Outra questão importante na elaboração da política do Ministério da Saúde, de acordo com Reinach, é levar em conta a escassez de testes para diagnosticar o novo coronavírus. “Quando temos poucos testes, é preciso saber muito bem onde eles serão usados, onde obteremos mais resultados. E ele não mostrou os planos”, diz. “Sobre a manutenção do isolamento, a gente só vai saber mesmo pelas atitudes, mais do que pelas declarações” afirma. “Agora ele vai ter de mostrar a que veio.
‘Isolamento social ampliado é o correto’, diz Roberto Medronho, epidemiologista da UFRJ
Embora o poder público já se mobilize para ampliar a capacidade de testagem no Brasil, o plano de fazer exames em massa esbarra na dificuldade de comprar kits e insumos, sobretudo diante da disputa no mercado internacional.
“De toda forma, não temos condições, no momento, e isso não vai acontecer da noite para o dia, de testar 100% da população”, diz Roberto Medronho, epidemiologista da Universidade Federal do Rio (UFRJ). “Já perdemos dias valiosíssimos, num momento em que perder horas significa perder vidas, com todo o desgaste, todas as ações para queimar e isolar o ministro da Saúde.” A testagem é a chave, reforça, para fazer controle da epidemia e saber quando será melhor sair do isolamento.
Medronho diz estar preocupado com o “alinhamento” que o novo ministro diz ter com o presidente Jair Bolsonaro. “Espero que esse alinhamento seja no sentido de o presidente ter feito autocrítica e se convencido de que o isolamento social ampliado é a medida correta. Se for o inverso, seria trágico”, alerta. “Estamos na curva ascendente dos casos e os serviços de saúde nas grandes capitais já entram em colapso.”
‘Desafio será a articulação entre as pastas', diz Chrystina Barros, pesquisadora e ex-colega de Teich
Chrystina Barros, pesquisadora do Centro de Estudos em Gestão e Serviços de Saúde da Universidade Federal do Rio (UFRJ), conhece o novo ministro de perto – Teich foi seu chefe entre 2012 e 2018 em uma rede de clínicas oncológicas. Segundo ela, o novo titular da Saúde é “íntegro, competente e técnico” e um oncologista de “formação sólida”, também na área de negócios. “Ele tem um trabalho importante em gestão de saúde. E gestão, independentemente de ser pública ou privada, tem de ser pautada por questões técnicas”, acrescenta.
“O grande desafio que ele vai ter será organizar uma estrutura de informação, de articulação entre os vários ministérios”, diz. “A cada dia recebemos novos dados, validamos modelos anteriores, projeções, sabemos da ocupação dos hospitais. Se os leitos estão ocupados, tem de manter as restrições do isolamento.”

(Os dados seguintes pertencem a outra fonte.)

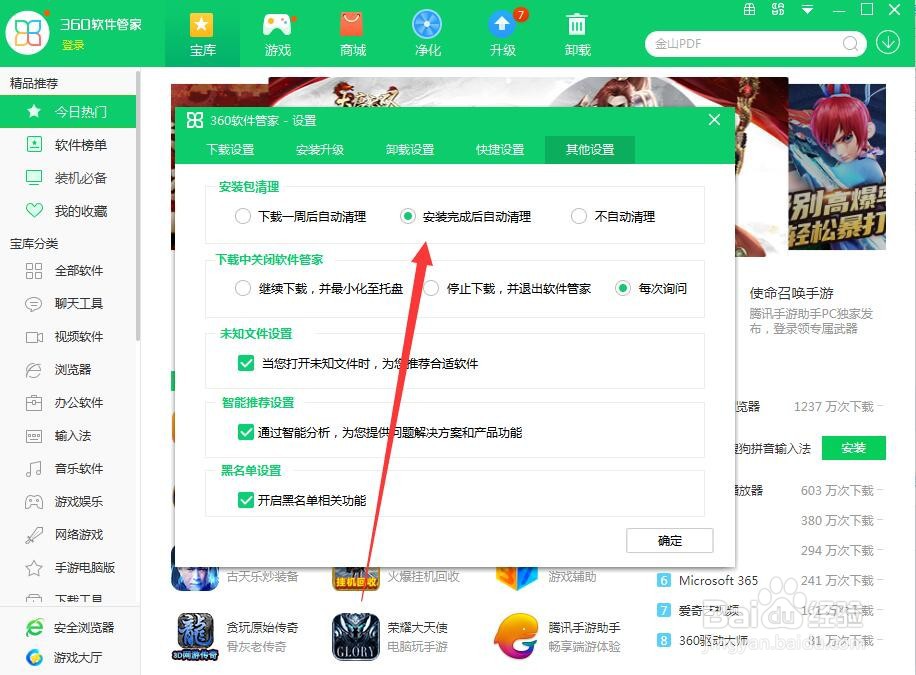Open the title bar dropdown menu arrow
916x675 pixels.
point(806,8)
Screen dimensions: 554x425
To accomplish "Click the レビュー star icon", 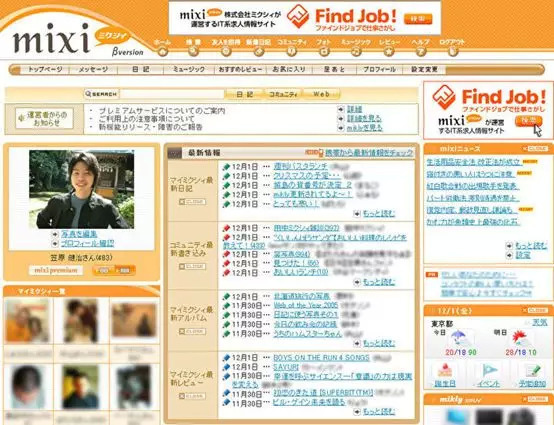I will [389, 52].
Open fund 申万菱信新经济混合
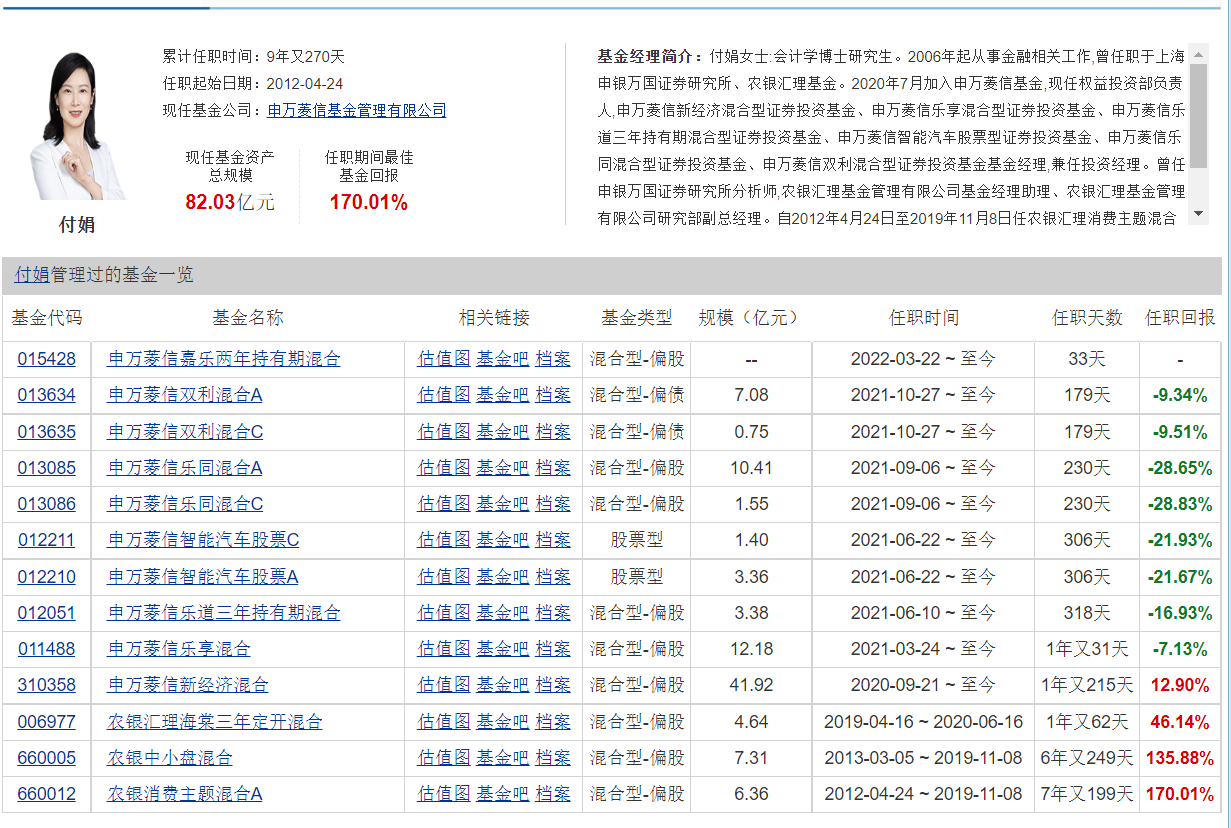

Para Chrystina, há uma lacuna sempre que ocorre uma transição, agravada ainda pelas dimensões continentais do Brasil, que tem cidades com população equivalente à de países da Europa. “O ideal era que não tivéssemos uma mudança num momento desses, mas aconteceu”, afirmou.
'Primeiro vai manter isolamento, mas tendência é verticalizar', diz Gilberto Ururahy, diretor da Med Rio Checkup
O diretor da Med Rio Checkup, Gilberto Ururahy, acredita que a perspectiva é de mudanças no isolamento no futuro. “Num primeiro momento vai manter isolamento, mas em curto prazo a tendência é verticalizar, foi o que entendi", afirma.
"Esse vírus, ainda muito desconhecido, tem nos ensinado algumas coisas: se dissemina muito rapidamente, tem letalidade baixa, e incide em população de idosos com comorbidades, as doenças crônicas, com evolução longa no tempo. Essa população virou alvo, pela fragilidade das pessoas, que têm sistema imunológico comprometido", afirma ele, especialista em Medicina Preventiva. “Então é preciso isolar e proteger o idoso muito bem, claro, ou isso não faz sentido.